Majic Dyke is gender-bending, Black Queer African drag king, activist and podcaster from Kenya.

== Early and personal life ==
Majic was born and raised in Nairobi, Kenya but emigrated to Washington D.C., United States at a young age.

Majic identifies as non-binary, and their pronouns are (they/them). They were married to the singer and The Spread podcast creator, Karen “Kaz” Lucas.

== Drag performance ==
Majic joined the Washington D.C. based drag king troupe, Pretty Boi Drag in 2017. Their drag name Majic Dyke comes from the male stripper movie Magic Mike and is a play on the eponymous character's name. They have co-curated spaces that center Black joy, like Unforgivable Blackness, an all-Black variety show, and performing with Strapped in Canada and the Cocoa Butter Club AfterDark Special XXX in London.

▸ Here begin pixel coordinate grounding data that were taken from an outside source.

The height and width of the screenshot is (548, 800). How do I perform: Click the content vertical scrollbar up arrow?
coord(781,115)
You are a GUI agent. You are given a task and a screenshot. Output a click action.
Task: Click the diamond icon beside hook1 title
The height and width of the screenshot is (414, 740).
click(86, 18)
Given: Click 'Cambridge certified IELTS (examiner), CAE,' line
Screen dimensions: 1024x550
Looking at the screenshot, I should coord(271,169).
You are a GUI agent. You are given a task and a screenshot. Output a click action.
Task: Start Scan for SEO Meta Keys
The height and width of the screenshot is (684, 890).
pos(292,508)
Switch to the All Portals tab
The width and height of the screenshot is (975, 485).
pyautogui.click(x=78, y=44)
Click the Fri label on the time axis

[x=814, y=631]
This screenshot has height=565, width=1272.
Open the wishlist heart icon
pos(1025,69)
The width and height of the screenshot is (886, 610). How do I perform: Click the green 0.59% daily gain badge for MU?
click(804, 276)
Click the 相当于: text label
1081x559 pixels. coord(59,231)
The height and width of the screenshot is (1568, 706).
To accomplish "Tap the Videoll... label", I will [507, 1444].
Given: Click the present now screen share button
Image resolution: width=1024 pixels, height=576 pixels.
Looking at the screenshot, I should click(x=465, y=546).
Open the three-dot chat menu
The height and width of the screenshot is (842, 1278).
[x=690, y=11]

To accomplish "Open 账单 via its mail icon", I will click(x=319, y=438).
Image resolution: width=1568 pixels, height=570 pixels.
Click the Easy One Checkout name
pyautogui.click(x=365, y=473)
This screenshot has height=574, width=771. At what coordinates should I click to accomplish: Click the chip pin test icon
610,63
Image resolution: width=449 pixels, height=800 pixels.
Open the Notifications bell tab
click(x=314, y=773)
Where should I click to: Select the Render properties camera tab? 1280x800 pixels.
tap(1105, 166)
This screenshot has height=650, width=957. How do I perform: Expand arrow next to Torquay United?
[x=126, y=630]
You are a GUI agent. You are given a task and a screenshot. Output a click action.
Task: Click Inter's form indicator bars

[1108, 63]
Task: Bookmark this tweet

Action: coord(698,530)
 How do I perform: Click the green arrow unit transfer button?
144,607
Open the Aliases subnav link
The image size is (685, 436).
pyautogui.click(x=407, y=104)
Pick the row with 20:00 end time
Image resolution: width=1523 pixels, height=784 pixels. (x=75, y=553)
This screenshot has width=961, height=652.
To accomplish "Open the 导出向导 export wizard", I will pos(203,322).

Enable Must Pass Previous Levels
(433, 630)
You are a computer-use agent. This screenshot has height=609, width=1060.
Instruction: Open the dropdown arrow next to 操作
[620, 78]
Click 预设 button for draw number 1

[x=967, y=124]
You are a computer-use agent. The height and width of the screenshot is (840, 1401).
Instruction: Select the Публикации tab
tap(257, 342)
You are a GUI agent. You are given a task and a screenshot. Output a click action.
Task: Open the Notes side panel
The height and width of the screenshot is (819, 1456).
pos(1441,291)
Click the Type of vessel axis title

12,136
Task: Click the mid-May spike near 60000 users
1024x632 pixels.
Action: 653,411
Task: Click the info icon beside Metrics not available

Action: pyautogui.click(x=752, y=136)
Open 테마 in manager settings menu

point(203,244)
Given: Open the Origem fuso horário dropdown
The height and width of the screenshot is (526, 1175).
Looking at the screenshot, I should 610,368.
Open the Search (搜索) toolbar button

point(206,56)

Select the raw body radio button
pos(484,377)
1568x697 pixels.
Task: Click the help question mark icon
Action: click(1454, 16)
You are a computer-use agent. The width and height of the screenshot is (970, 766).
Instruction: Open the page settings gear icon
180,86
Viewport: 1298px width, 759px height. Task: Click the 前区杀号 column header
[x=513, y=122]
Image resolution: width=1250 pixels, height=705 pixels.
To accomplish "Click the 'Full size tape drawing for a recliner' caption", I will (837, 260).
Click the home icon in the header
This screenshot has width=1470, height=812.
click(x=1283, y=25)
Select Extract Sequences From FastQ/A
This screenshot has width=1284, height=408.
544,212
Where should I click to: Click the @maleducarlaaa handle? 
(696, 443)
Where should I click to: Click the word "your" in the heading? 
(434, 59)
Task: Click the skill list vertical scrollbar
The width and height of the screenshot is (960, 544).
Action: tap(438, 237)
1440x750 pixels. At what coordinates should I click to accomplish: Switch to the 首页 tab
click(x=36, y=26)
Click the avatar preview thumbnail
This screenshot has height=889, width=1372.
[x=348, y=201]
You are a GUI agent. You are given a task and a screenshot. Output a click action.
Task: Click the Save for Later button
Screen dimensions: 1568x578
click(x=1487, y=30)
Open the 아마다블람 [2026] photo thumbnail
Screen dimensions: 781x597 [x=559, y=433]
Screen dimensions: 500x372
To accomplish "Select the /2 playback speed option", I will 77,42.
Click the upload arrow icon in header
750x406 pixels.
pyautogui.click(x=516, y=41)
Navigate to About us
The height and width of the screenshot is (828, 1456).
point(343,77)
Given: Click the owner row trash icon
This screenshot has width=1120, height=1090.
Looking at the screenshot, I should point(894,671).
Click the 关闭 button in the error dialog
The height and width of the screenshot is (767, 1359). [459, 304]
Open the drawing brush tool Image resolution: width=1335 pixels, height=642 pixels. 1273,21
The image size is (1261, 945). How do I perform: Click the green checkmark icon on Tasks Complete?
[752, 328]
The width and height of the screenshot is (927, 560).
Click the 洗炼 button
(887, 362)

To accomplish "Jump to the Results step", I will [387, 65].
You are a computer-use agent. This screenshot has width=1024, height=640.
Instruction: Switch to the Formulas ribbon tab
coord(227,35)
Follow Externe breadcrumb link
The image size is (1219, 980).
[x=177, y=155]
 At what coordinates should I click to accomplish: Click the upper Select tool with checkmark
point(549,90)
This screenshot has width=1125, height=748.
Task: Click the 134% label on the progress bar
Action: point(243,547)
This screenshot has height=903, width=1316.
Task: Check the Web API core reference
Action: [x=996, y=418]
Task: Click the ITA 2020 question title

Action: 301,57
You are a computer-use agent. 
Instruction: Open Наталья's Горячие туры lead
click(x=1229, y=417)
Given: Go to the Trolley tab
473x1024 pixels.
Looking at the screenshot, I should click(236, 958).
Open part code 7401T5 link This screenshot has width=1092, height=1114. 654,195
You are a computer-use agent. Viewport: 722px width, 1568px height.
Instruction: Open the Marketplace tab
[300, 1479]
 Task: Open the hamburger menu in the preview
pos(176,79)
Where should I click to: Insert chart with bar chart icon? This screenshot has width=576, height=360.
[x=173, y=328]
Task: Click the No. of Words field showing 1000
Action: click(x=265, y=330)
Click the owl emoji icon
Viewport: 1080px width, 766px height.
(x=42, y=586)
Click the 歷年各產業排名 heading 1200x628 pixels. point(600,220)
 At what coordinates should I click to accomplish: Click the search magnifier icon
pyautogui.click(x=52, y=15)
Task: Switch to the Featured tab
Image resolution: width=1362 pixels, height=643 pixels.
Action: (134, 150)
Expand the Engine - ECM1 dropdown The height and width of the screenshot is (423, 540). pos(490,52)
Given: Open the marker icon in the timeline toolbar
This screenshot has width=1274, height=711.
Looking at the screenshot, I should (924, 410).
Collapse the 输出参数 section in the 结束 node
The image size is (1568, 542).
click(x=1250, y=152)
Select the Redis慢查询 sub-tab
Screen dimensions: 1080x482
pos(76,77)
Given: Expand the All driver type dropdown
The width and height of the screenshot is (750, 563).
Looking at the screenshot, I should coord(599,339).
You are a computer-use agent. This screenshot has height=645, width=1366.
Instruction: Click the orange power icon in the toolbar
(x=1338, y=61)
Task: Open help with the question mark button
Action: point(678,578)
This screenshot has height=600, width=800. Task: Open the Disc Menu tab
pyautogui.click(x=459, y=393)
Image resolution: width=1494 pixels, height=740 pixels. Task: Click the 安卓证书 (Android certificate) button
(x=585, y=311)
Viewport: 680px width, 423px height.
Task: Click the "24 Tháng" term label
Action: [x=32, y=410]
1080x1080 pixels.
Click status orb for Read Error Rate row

In 2020, Majic was crowned Washington D.C.’s Best Drag King. They describe drag as a ‘vehicle for expression helping them to live a life full of love and positivity.’

== Activism ==
Majic is an advocate for LGBTQ+ rights in Kenya and has collaborated with grassroots organizations to raise funds, provide shelter, and program build. They have facilitated workshops on gender equity and sexuality, as well as offered mentorship and coaching for upcoming drag artists through the Kings of Kenya & Drag Academy.

They launched the Life with Majic podcast in 2020. The podcast dissects a range of topics including grief, pleasure, spirituality, activism and white privilege.